**INSTRUCTIONS TO FOLLOW**
Copy all records exactly; omit pictures.

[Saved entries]
===

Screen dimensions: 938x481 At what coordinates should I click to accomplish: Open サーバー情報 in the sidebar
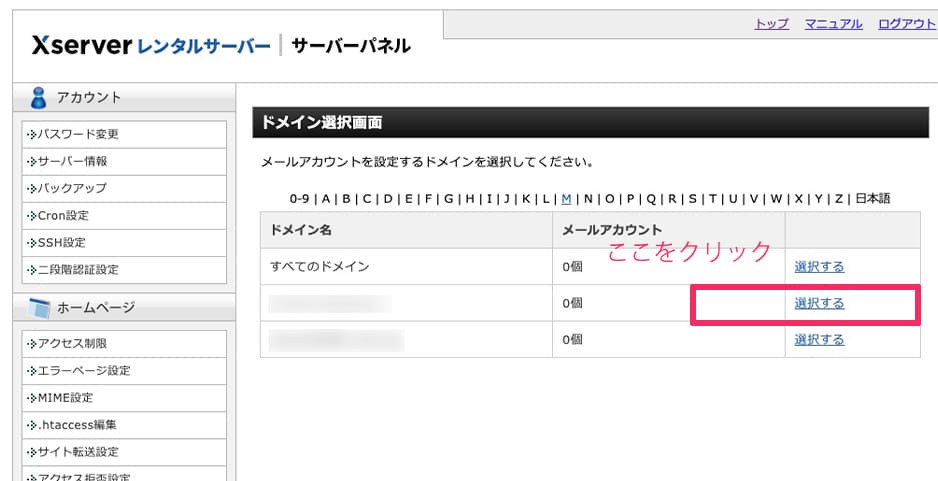click(124, 162)
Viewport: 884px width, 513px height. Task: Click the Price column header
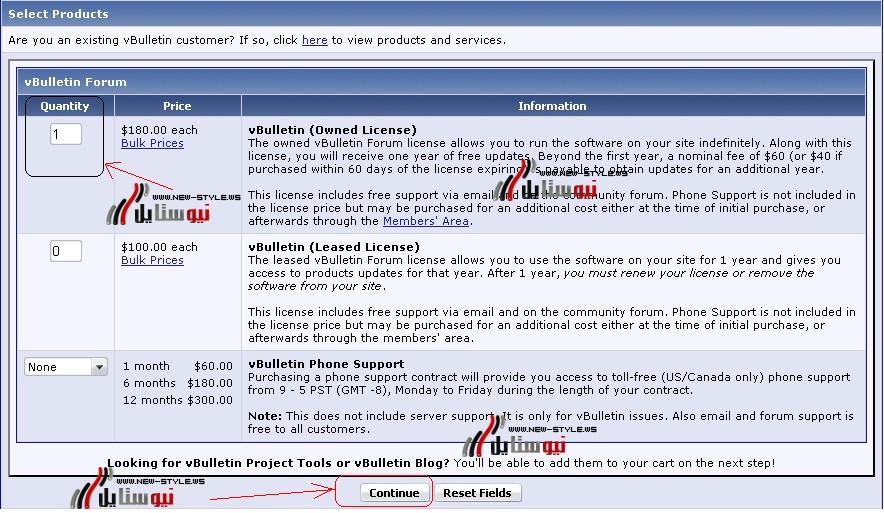(x=177, y=106)
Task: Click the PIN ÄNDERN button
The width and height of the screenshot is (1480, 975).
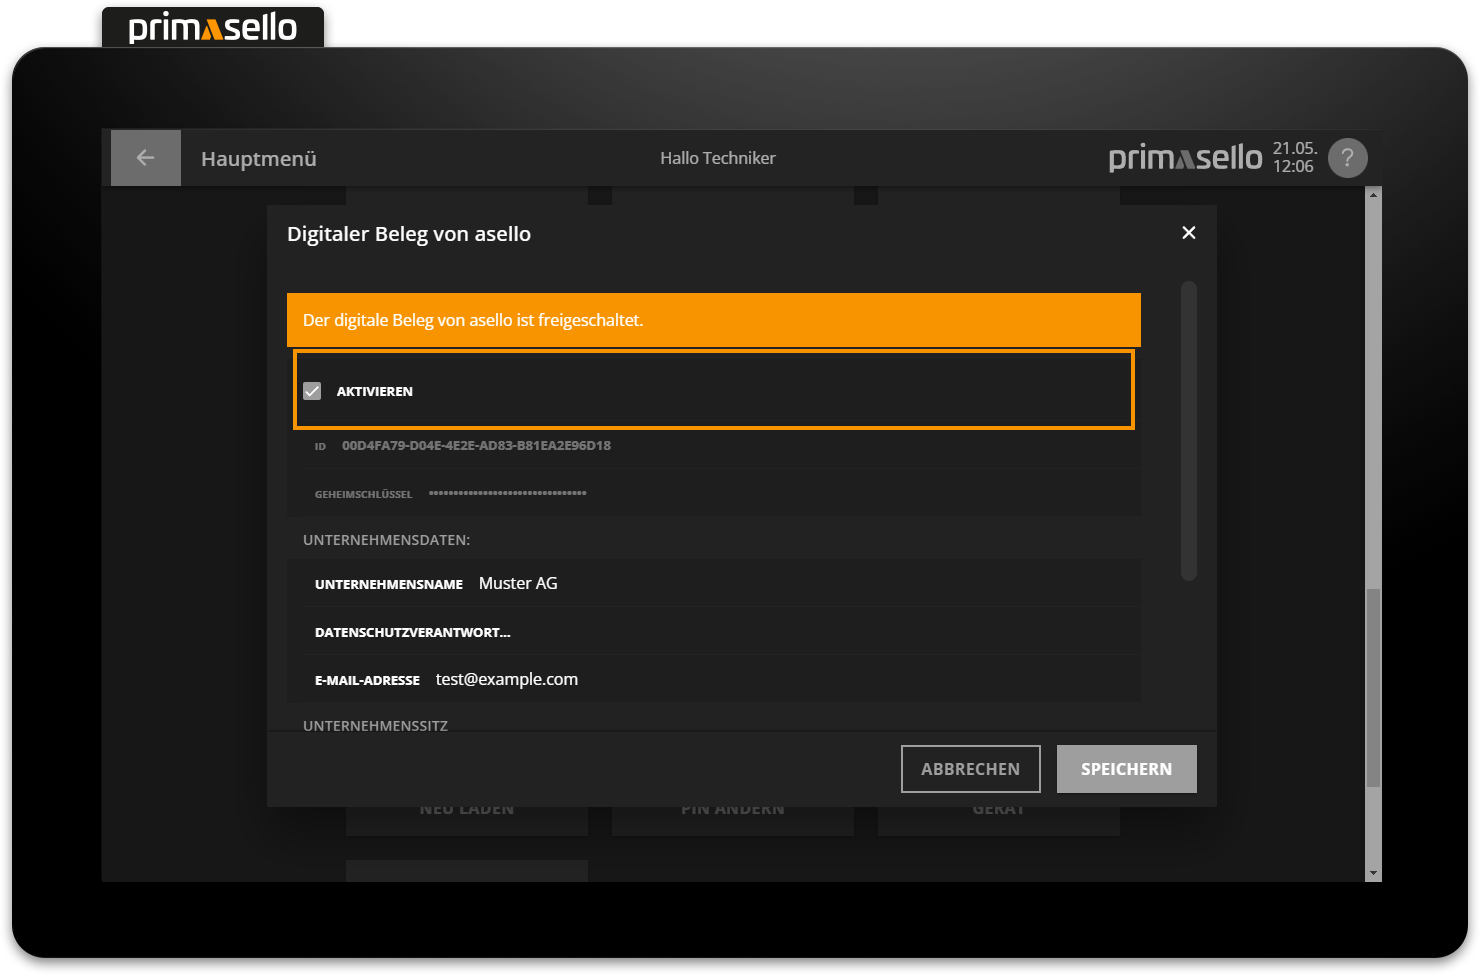Action: point(732,807)
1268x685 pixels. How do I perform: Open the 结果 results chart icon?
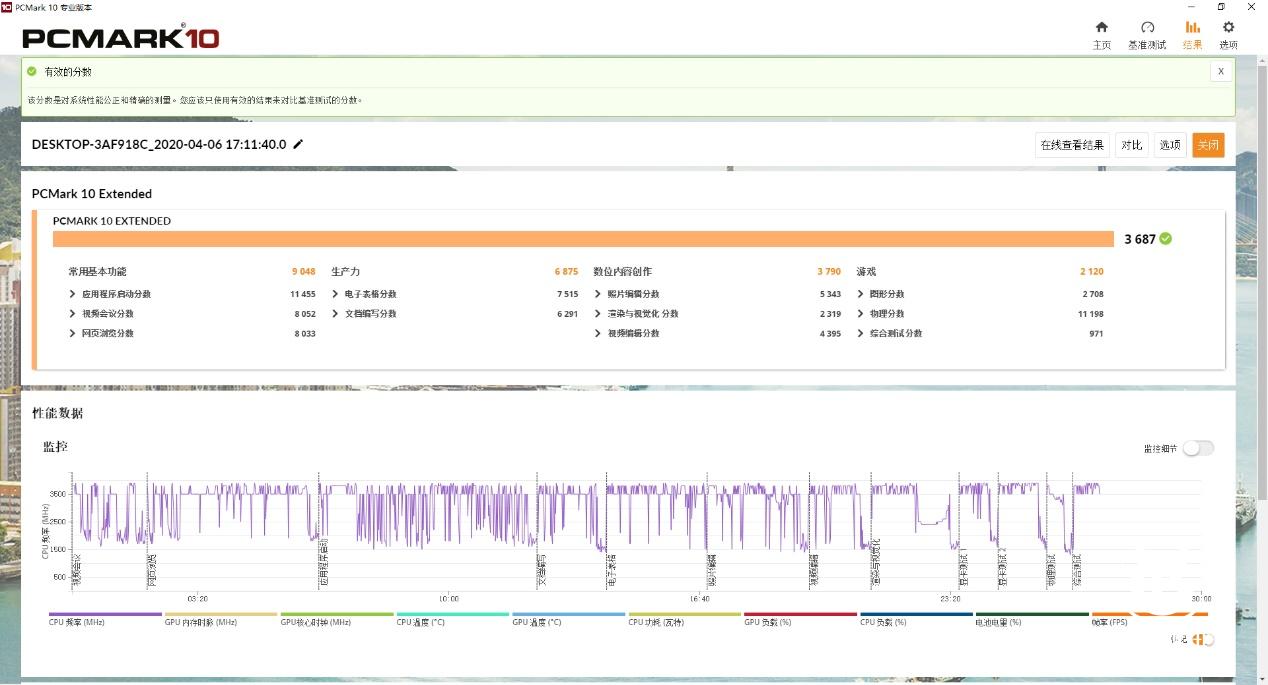pyautogui.click(x=1192, y=27)
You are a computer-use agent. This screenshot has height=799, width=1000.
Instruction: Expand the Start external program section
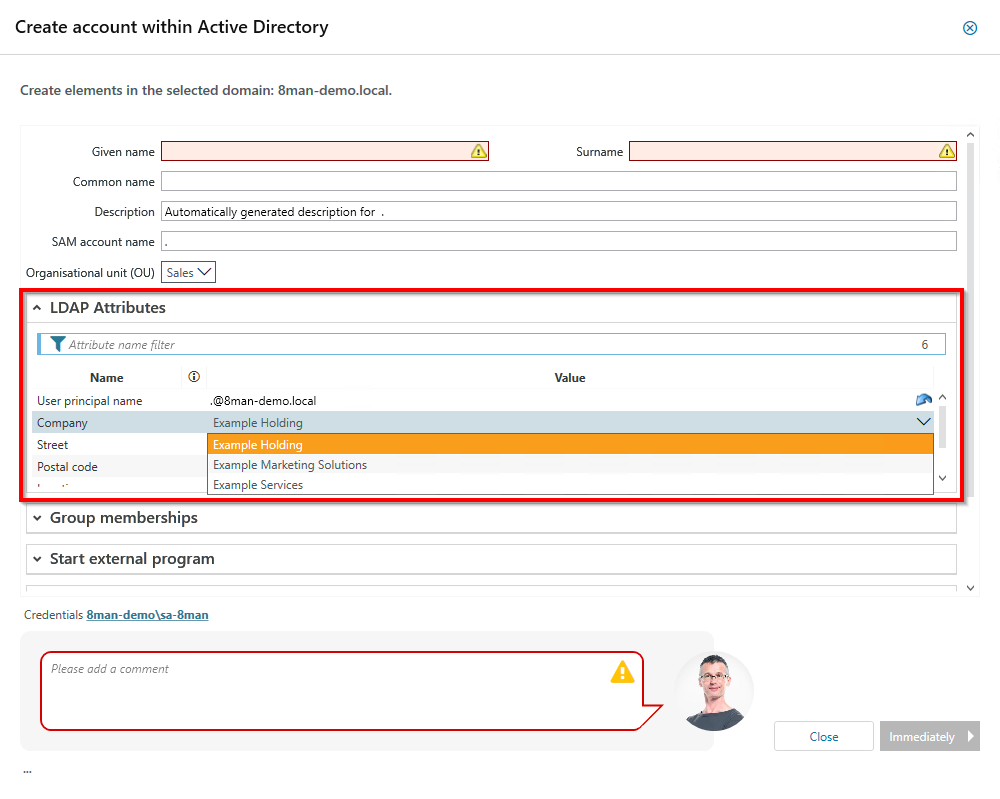coord(37,559)
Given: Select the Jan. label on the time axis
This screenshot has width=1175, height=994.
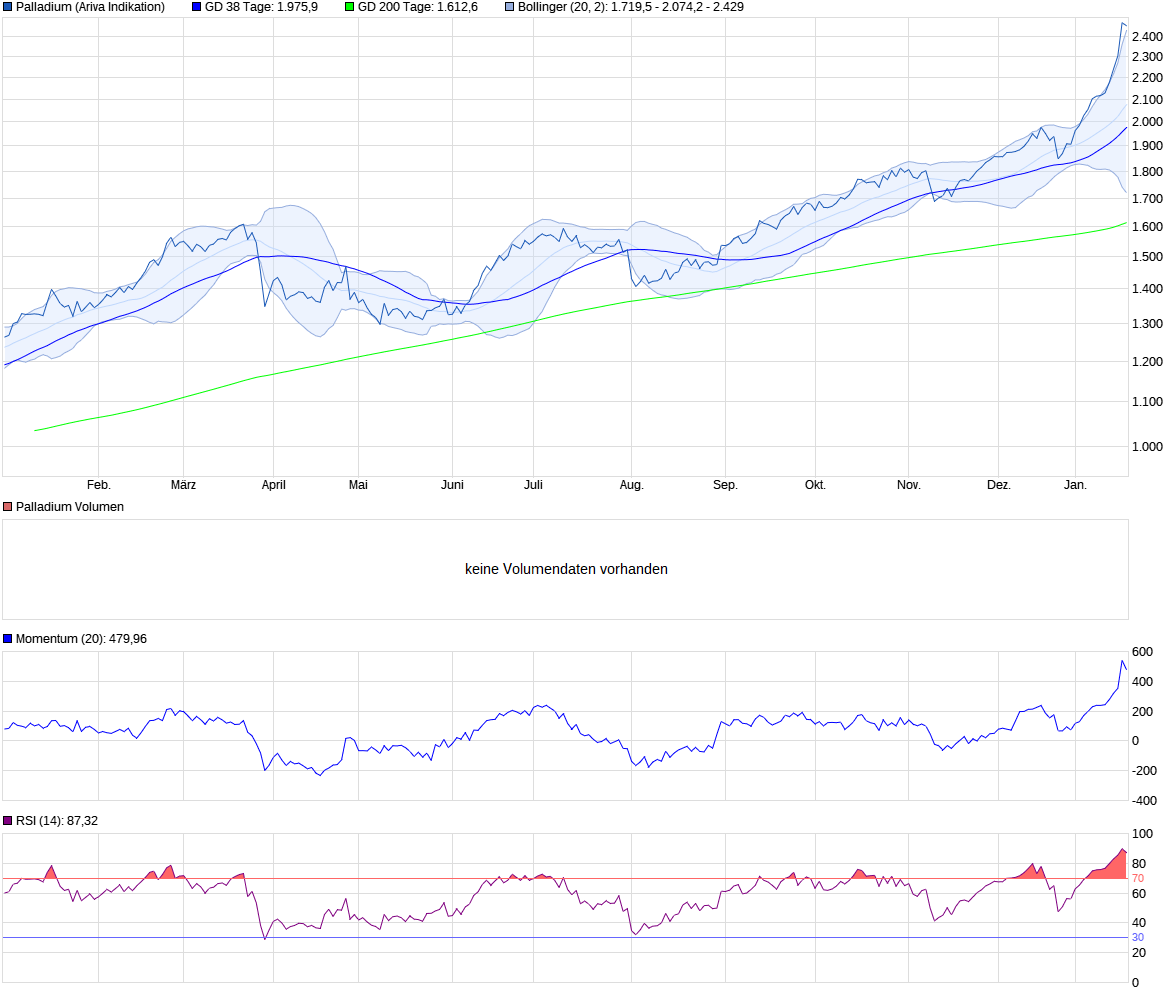Looking at the screenshot, I should [1074, 484].
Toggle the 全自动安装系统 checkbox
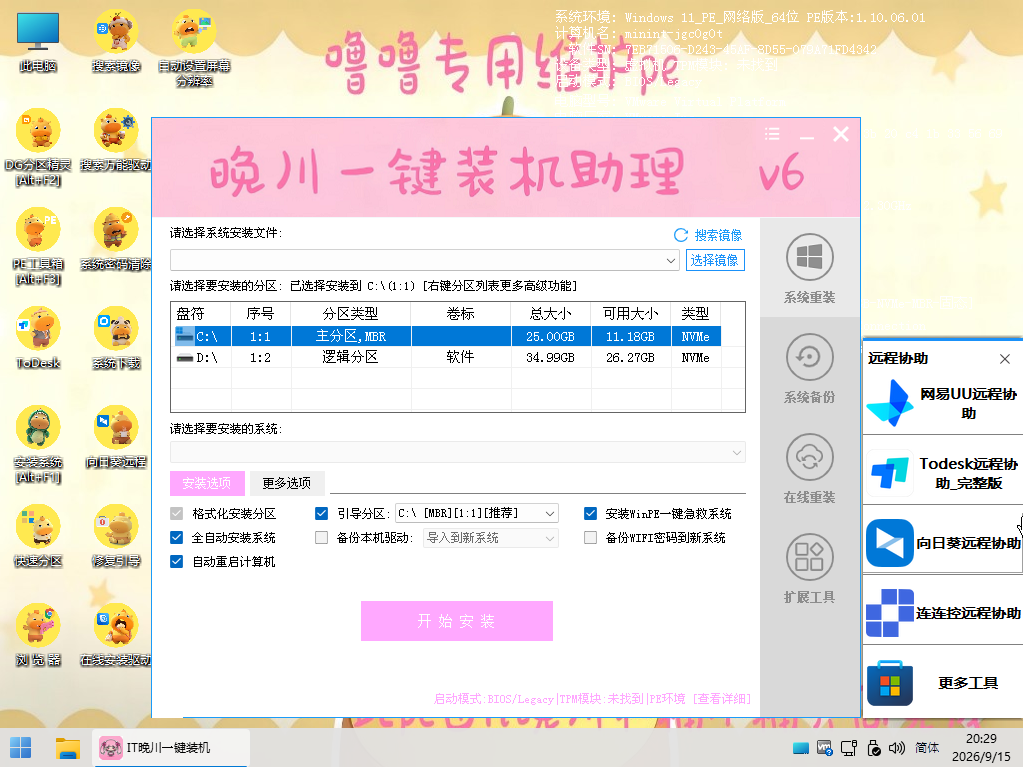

===

**TASK SOLUTION**
Screen dimensions: 938x481 At what coordinates should I click to accomplish: Open サーバー情報 in the sidebar
click(124, 162)
Viewport: 884px width, 513px height. Task: Click the Price column header
(x=177, y=106)
Task: Click the PIN ÄNDERN button
The width and height of the screenshot is (1480, 975).
Action: point(732,807)
1268x685 pixels. How do I perform: Open the 结果 results chart icon?
pyautogui.click(x=1192, y=27)
You are a computer-use agent. This screenshot has height=799, width=1000.
Instruction: Expand the Start external program section
coord(37,559)
Given: Select the Jan. label on the time axis
This screenshot has width=1175, height=994.
Looking at the screenshot, I should [1074, 484].
Toggle the 全自动安装系统 checkbox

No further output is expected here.